Normas regulamentadoras
As Normas Regulamentadoras também são um problema na visão de Dana e Ursini. Bolsonaro criticou a quantidade de normas durante a fala com a imprensa, na segunda-feira, dizendo que “existem muitas regras” para o empregador.
O economista reforça que, apesar do discurso, existe uma incoerência com a realidade. “O fato é que poucas normas foram mudadas nesses dois anos”.
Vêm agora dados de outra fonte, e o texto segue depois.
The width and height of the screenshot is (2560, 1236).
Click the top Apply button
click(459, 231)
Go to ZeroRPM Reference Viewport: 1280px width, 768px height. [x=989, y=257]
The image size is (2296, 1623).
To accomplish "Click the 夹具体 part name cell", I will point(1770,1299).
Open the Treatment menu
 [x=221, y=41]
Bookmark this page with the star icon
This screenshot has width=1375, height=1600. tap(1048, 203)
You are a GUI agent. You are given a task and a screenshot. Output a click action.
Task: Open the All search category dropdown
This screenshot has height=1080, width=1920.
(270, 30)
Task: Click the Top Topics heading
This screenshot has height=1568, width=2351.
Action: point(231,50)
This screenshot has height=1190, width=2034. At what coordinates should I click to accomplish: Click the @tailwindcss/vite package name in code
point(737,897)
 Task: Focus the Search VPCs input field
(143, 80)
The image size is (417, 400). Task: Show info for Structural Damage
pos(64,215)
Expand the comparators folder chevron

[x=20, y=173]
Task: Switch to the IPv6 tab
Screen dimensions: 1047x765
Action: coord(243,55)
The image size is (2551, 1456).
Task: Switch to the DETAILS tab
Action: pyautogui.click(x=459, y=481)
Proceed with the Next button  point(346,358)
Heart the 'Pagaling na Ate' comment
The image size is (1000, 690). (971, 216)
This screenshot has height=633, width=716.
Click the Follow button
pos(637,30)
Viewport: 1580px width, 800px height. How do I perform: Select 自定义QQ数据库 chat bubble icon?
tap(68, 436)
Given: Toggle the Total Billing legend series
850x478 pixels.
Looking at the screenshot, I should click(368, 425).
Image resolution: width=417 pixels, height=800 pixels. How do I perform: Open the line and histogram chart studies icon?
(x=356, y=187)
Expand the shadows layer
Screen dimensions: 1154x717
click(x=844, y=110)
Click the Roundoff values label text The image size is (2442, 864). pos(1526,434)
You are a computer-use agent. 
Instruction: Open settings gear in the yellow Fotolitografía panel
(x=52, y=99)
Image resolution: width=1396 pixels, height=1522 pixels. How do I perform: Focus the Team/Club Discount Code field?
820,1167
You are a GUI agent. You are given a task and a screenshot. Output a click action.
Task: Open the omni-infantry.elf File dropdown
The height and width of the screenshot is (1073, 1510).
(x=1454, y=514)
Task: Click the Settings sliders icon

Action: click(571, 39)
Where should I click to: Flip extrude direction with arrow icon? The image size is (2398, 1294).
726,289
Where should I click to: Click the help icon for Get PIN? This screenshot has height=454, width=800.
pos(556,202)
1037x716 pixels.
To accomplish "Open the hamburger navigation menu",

Ursini explica que essas normas complicam conforme a faixa que a empresa se enquadra. “Se você sai da classificação do Simples Nacional para Médio Porte, há cada vez mais e mais normas, favorecendo corrupção”.
A desoneração da folha de salários seria uma das soluções mais rápidas, por parte do governo, para melhorar a vida do empresário e facilitar a contratação, segundo a professora do Instituto de Pós-Graduação e Pesquisa em Administração da Universidade Federal do Rio de Janeiro, Margarida Gutierrez.
Para a economista, o Governo Federal ajudaria muito se fizesse a desoneração da folha de mais setores, com mais agilidade.
A demora na assinatura da prorrogação da deso-neração da folha ameaçou prejudicar a preservação de empregos, segundo a Confederação Nacional da Indústria. A medida, adotada em 2020 por conta da pandemia de coronavírus, foi extendida até o fim de 2021.
Preço alto
O custo do empregado pelo regime das Consolidação das Leis do Trabalho (CLT) é quase o dobro de seu salário, segundo Margarida. No entanto, diz, a desoneração da folha em mais setores já aliviaria essa pressão.
“Guedes tentou desonerar a folha, fazer um imposto digital. Não é o melhor imposto, mas foi malvisto e Bolsonaro desistiu”, diz ela.
Margarida cita o exemplo do Simples Nacional, que foi criado para incentivar microempresas em 1996. “Nele, micro e pequenas empresas, ao invés de pagarem oito tipos de impostos, pagam um. No entanto, a exceção virou regra. Hoje, 74% das empresas brasileiras estão no Simples”.
Esse sistema incentiva a empresa a ficar pequena porque, ao invés de crescer, ela cria uma nova, gerando ineficiência, segundo a economista. Pelo sistema atual, ao invés do custo médio da empresa cair quando ela cresce, aumenta, explica ela.
“A empresa não quer crescer para não sair do Simples. E o MEI acontece o mesmo”, diz, referindo-se ao Microempreendedor Individual, regime criado em 2008. Nele, há imposto reduzido com intuito de regularizar negócios informais com até um funcionário.
Sonegação
Na prática, o MEI hoje serve de atalho, diz o empresário André Ursini. Ele afirma que empresas estabelecem contratos via CLT para funcionários da base. Cargos de gerência viram MEIs que recebem um salário maior com custo mais baixo à empresa.
“O nosso sistema protege quem está no mercado formal de trabalho, mas impede os informais de entrarem, por isso nossa mobilidade de mão de obra é tão baixa. Contratar custa e demitir também. São pseudodireitos, que tornam o trabalho mais rígido e menos funcional. Mais flexibilidade no mercado de trabalho, que passa pela desoneração, ia causar um aumento dos salários naturalmente”, conclui.
Bolsonaro
Durante a coletiva de imprensa na Vila Belmiro, após o jogobeneficente Natal Sem Fome, no dia 28, Bolsonaro disse, emresposta a questionamento de A Tribuna sobre o auxílio emergencial,que “o melhor auxílio que pode dar para as pessoas é o emprego”. Perguntado, então, se achava o valor do salário mínimo insuficiente para resolver uma situação familiar, se exaltou, afirmando que falaria ao Ministro da Economia, Paulo Guedes, para criar o programa “Minha Primeira Empresa”. “Você (repórter) faz o seguinte, sai da sua televisão, abre sua empresa e contrata alguém pagando R$ 10 mil por mês para você ver comoé fácil a vida do patrão. Não é fácil ser empresário no Brasil”, disse.